CMA 'deeply concerned' about tighter rules for safe injection sites
Published Thursday, June 6, 2013 10:38AM EDT
Last Updated Thursday, June 6, 2013 6:51PM EDT
The Canadian Medical Association says it’s “deeply concerned” about new legislation proposed by the Conservative government that aims to tighten rules around the establishment of safe injection sites.
The CMA responded to Health Minister Leona Aglukkaq announcement on Thursday of the Respect for Communities Act, which will require applicants of drug injection sites to consult with the community, provincial and municipal authorities and law enforcement officials, before setting up new facilities.
Applicants will also be required to provide documentation showing how the site might impact crime rates in the area, as well as a public health rationale for establishing a new safe injection site.
"In a preliminary assessment based on initial review of the bill, the CMA is deeply concerned that the proposed legislation may be creating unnecessary obstacles and burdens that could ultimately deter creation of more injection sites," the CMA said in a statement.
The association said “overwhelming clinical evidence” shows safe injection sites save lives, and said the facilities should be included in a national drug strategy.
"The CMA's position is founded upon clinical evidence. Bill C-65, it would appear, is founded upon ideology that seeks to hinder initiatives to mitigate the very real challenges and great personal harm caused by drug abuse," it said.
However, Aglukkaq said that the impact of an injection site on a community is an important factor that must be considered as part of the application process.
“You have to factor…the impact this would have on a community. Not just so much on a person’s health, but broader than that,” Aglukkaq told Power Play on Thursday.
“If one is going to be in your neighbourhood, certainly you would want a say in that,” she said.
Asked if the new legislation would effectively prevent any new injection sites from opening, Aglukkaq said the application process needed to be changed to create opportunities for local voices to be heard.
“I won’t pass judgement on the individual that requires this product, but what I can say is prevention is very important,” she said. “How do we ensure that Canadians don’t get addicted in the first place?”

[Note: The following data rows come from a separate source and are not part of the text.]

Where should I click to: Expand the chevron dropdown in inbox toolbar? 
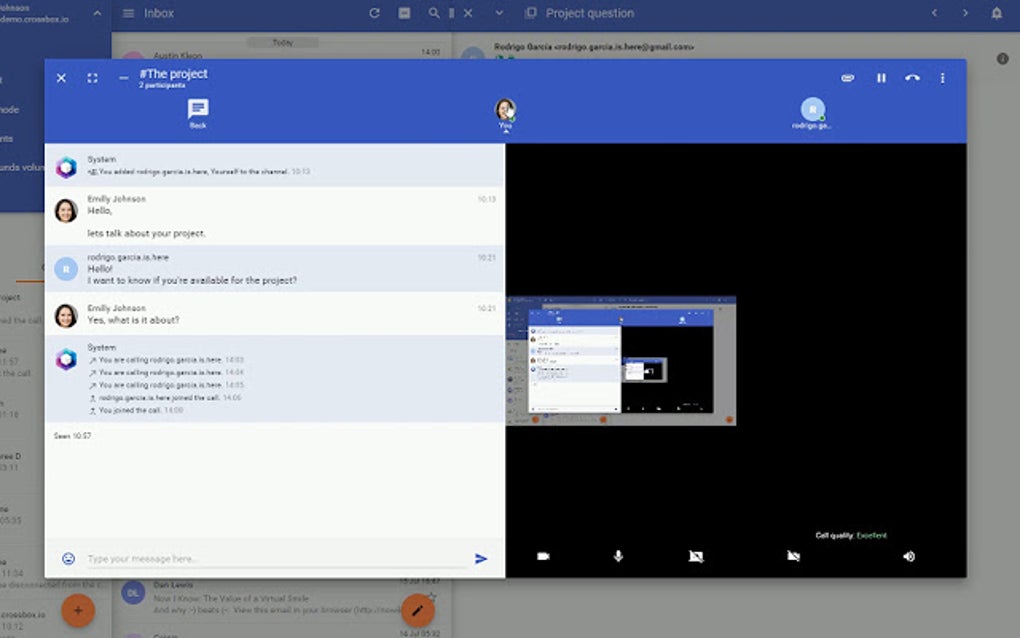click(497, 13)
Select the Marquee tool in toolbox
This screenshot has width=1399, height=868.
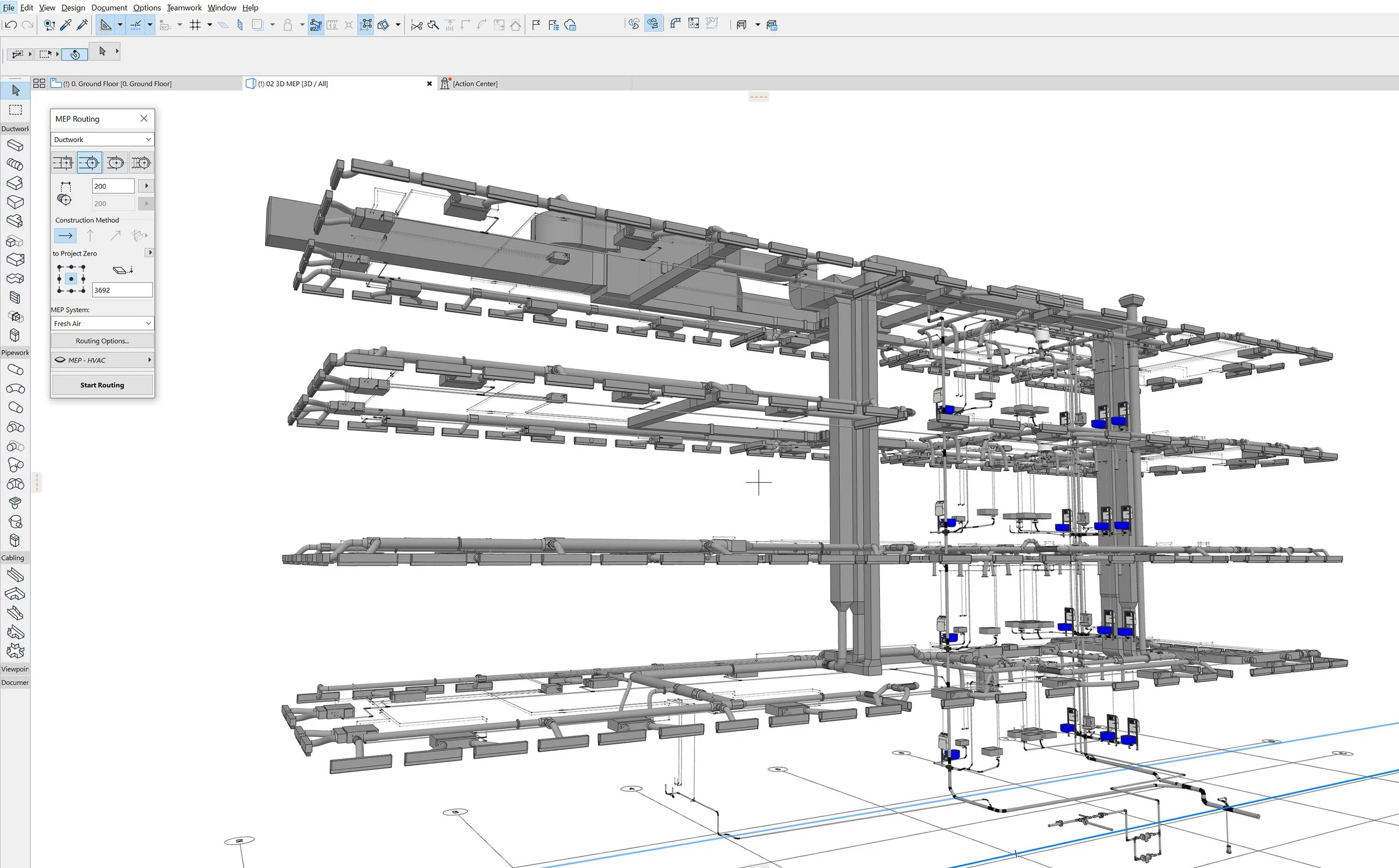pos(15,110)
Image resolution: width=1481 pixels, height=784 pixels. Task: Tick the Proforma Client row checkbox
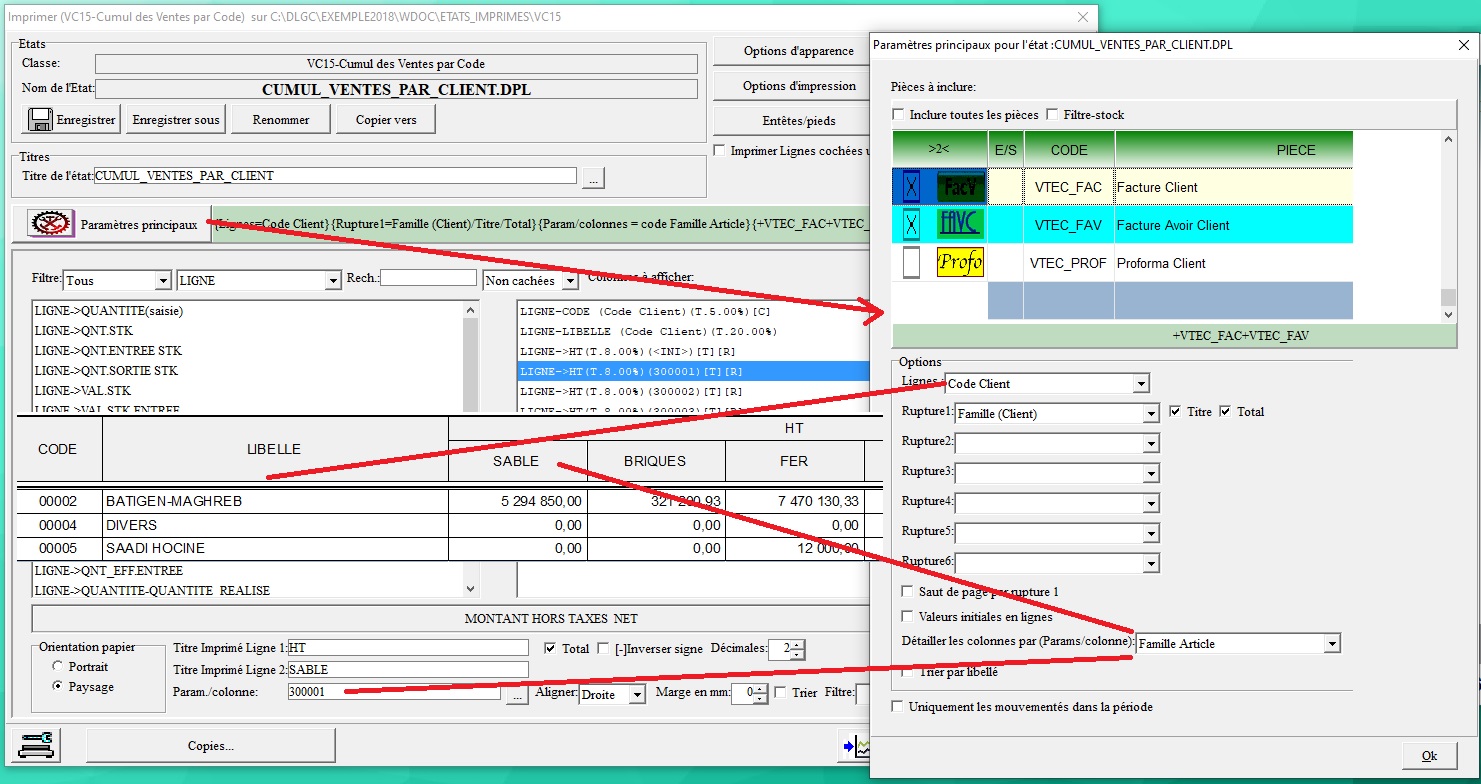tap(911, 263)
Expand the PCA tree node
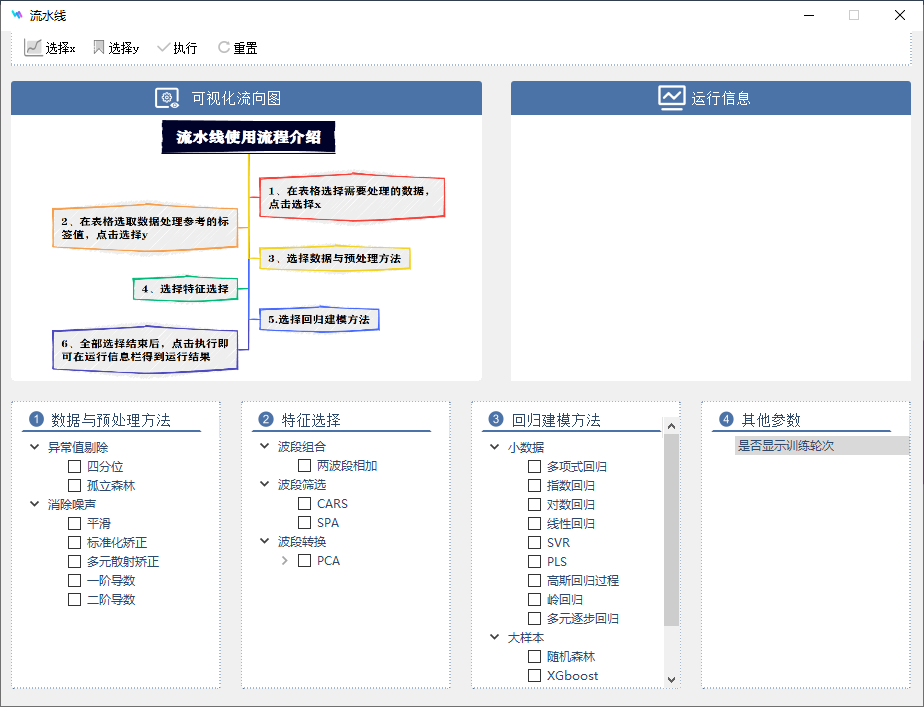Screen dimensions: 924x707 [x=285, y=560]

In a landmark 2011 ruling, the Supreme Court of Canada ordered that Ottawa to abandon its attempts to close Vancouver’s Insite clinic -- the country’s first safe injection site that opened in 2003. As many as 800 users visit Insite each day.
While the Conservatives have long opposed Insite, the clinic has been able to continue operating through exemptions from federal drug laws.
Under the new legislation, Insite will be required to meet the new requirements if it wants to continue to operate. It will also have to show how it has affected local crime rates and individual and public health.
Insite supporters say it has helped reduce fatal overdoses, curb the spread of disease and has helped addicts connect with treatment centres and social services.
Vancouver is currently the only city in Canada that has supervised drug injection facilities: Insite and the Dr. Peter AIDS Foundation. At both clinics drug addicts are supplied with clean needles and a safe place to inject drugs. They are also referred to counselling services, social services and treatment centres.
In the 2011 Supreme Court ruling, the court felt convinced that the Insite was saving lives without increasing crime. Since the ruling, advocates in Toronto, Ottawa and Montreal expressed an interest in establishing local safe drug injection clinics.
Advocate calls bill 'irresponsible'
Advocates for safe injection sites say the new legislation creates more obstacles and will ultimately deter health agencies from applying.
Canadian HIV/AIDS Legal Network executive director Richard Elliott told CTV News Channel that the bill creates more barriers for those seeking to open more facilities.
“I think the bill is an entirely ill-advised and irresponsible way to go about this,” he said, adding there is now “ample” evidence showing safe injection sites provide an important public health service.
Elliott said the legislation is being introduced at a time when a number of local health agencies are preparing applications to open safe injection sites.
“I think the government is basically trying to raise a number of hurdles … before those applications land on the health minister’s desk,” he said.
Elliott said the government should be looking at ways to bring safe injection sites to the communities that need them, rather than obstructing them.
In the statement released by the Conservative government, Canadian Police Association president Tom Stamatakis said that it is important for the views of front-line law enforcement to be taken into account when establishing drug injection sites.
“While treating drug addiction is an important goal, my experience in Vancouver is that these sites also lead to an increase in criminal behaviour and disorder in the surrounding community and have a significant impact on police resources, and that’s why it will be vital for the views of local police to be taken into account,” he said.